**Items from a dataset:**
============

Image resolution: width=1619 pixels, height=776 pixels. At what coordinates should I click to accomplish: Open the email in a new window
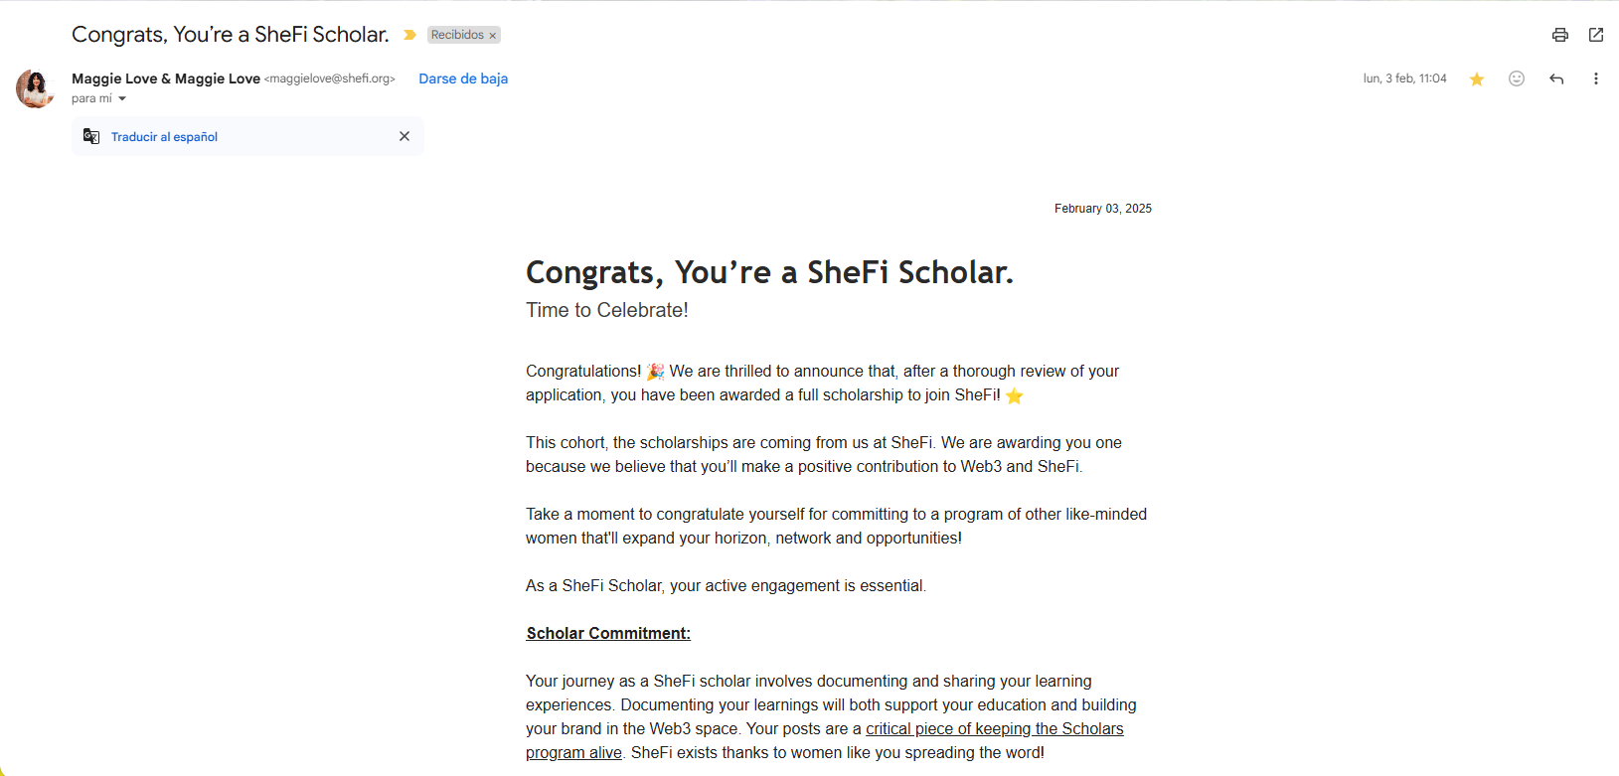[x=1596, y=35]
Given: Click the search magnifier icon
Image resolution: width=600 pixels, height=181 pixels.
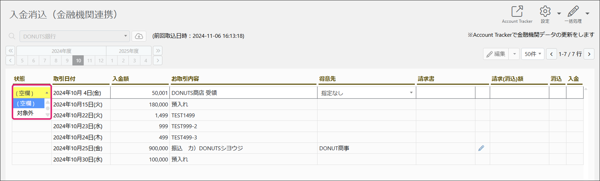Looking at the screenshot, I should click(12, 36).
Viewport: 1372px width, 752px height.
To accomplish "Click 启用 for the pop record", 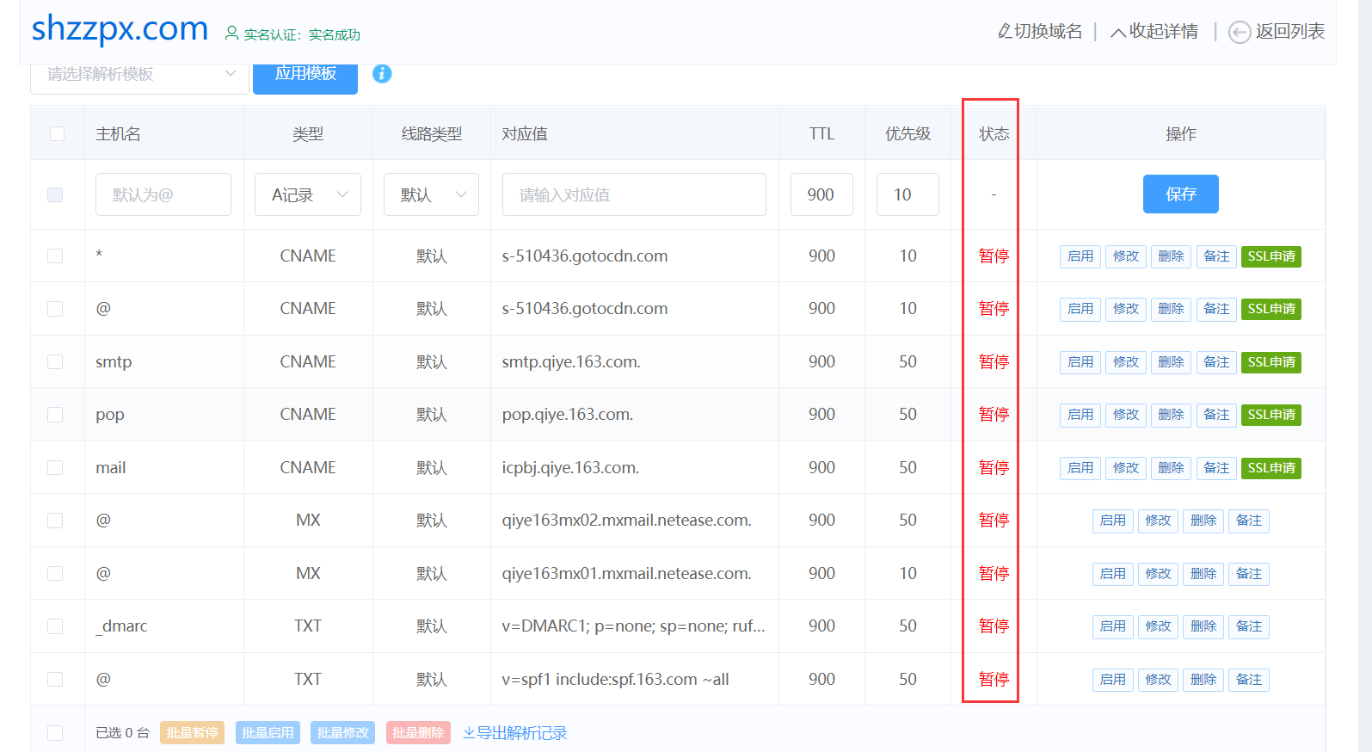I will [x=1080, y=415].
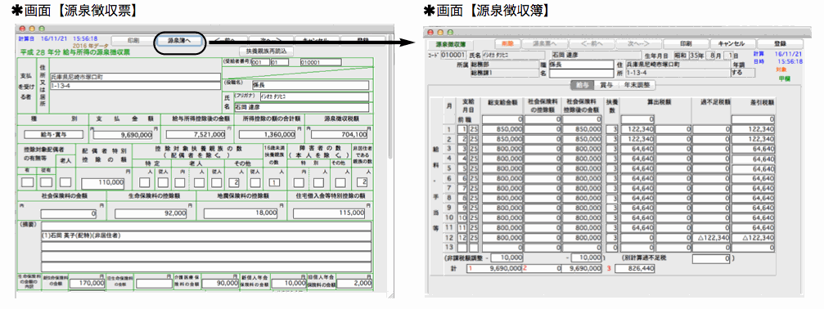Click the address field 兵庫県尼崎市塚口町 in 源泉徴収票
This screenshot has height=309, width=824.
tap(135, 77)
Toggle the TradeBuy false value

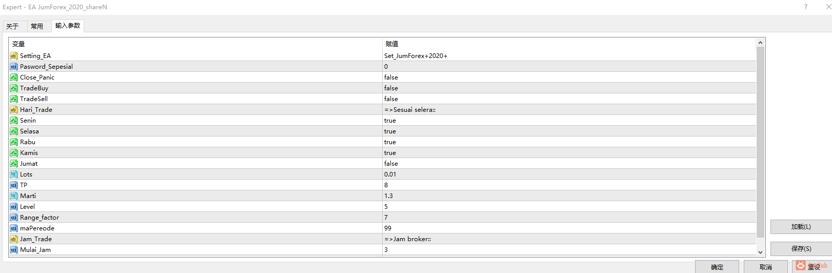(x=569, y=88)
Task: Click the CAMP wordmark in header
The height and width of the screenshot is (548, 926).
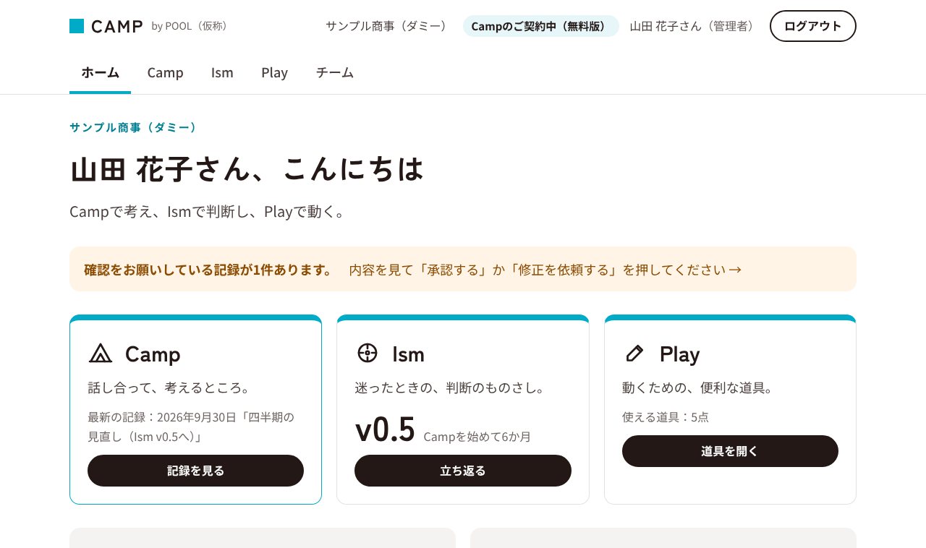Action: pyautogui.click(x=117, y=27)
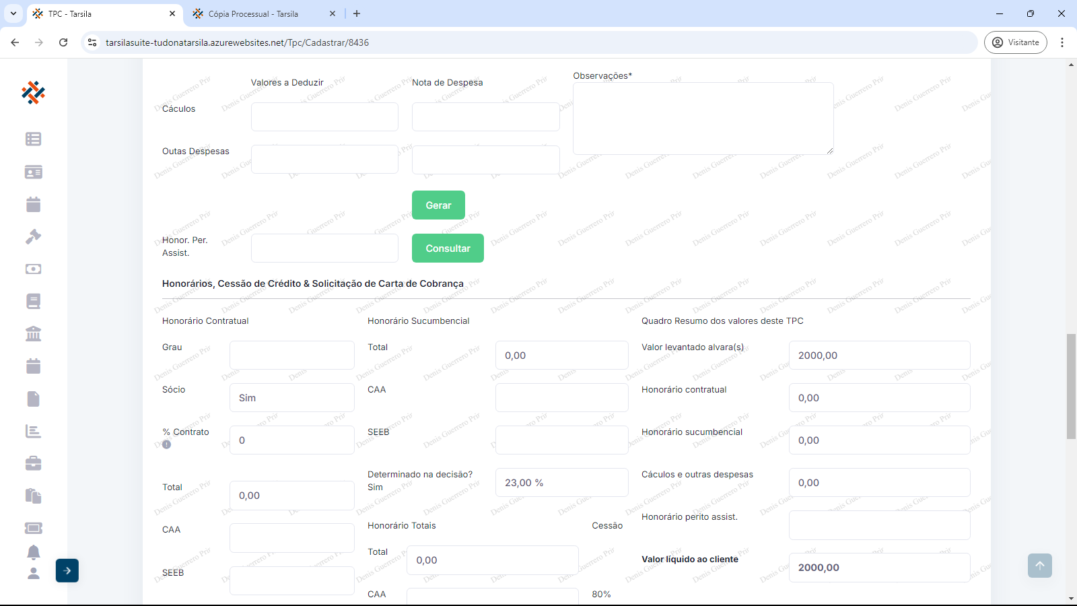The width and height of the screenshot is (1077, 606).
Task: Focus the Honor. Per. Assist. input field
Action: coord(324,248)
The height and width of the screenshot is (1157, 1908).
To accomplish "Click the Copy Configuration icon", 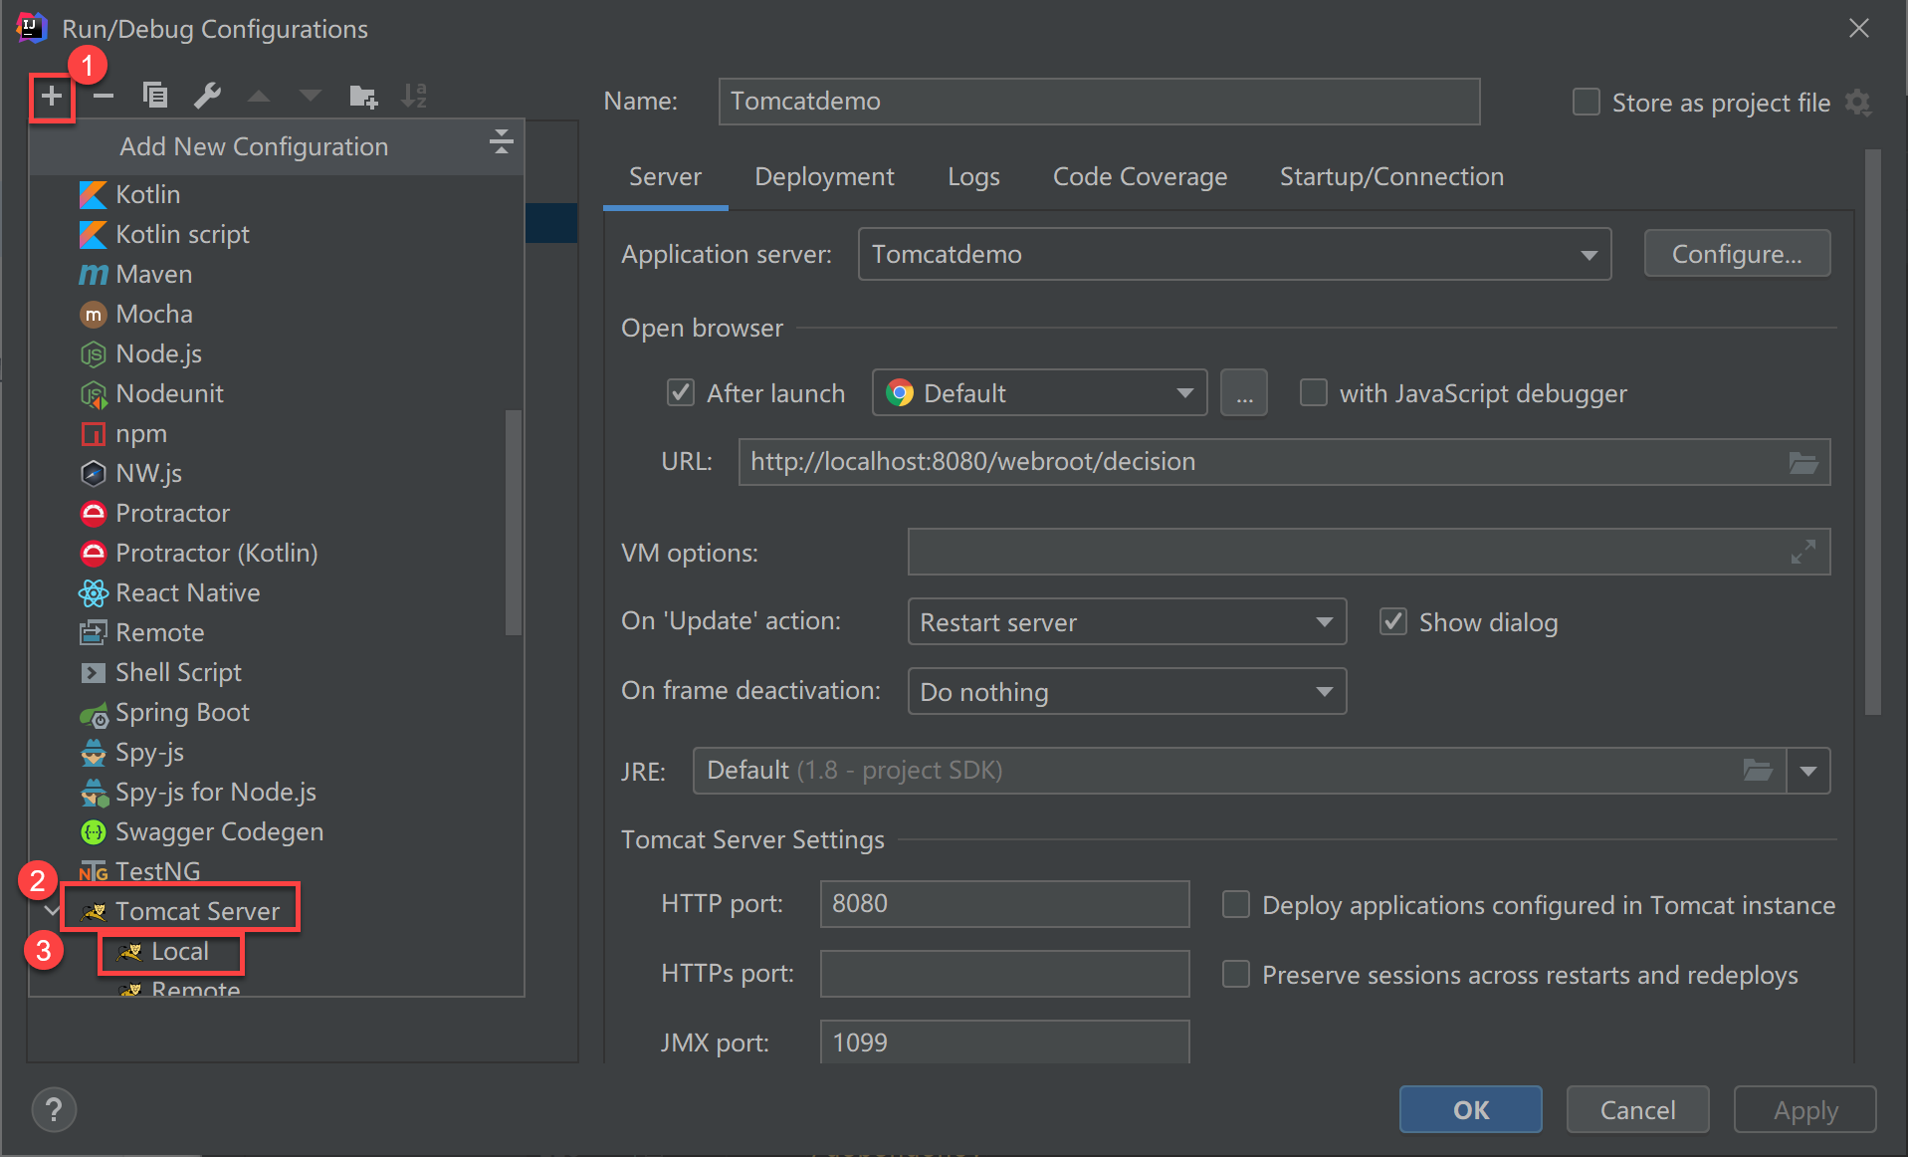I will 155,97.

============

**Job:**
Rewrite the material from its start through the line containing "Looking at the", replacing "magnifier" with "magnifying glass" and leaving everything else unchanged. Omit the pictures from your answer.

**Answer in full:**
Image resolution: width=1619 pixels, height=776 pixels. At what coordinates should I click to accomplish: Open the email in a new window
[x=1596, y=35]
Given: Click the search magnifying glass icon
Image resolution: width=600 pixels, height=181 pixels.
Looking at the screenshot, I should click(12, 36).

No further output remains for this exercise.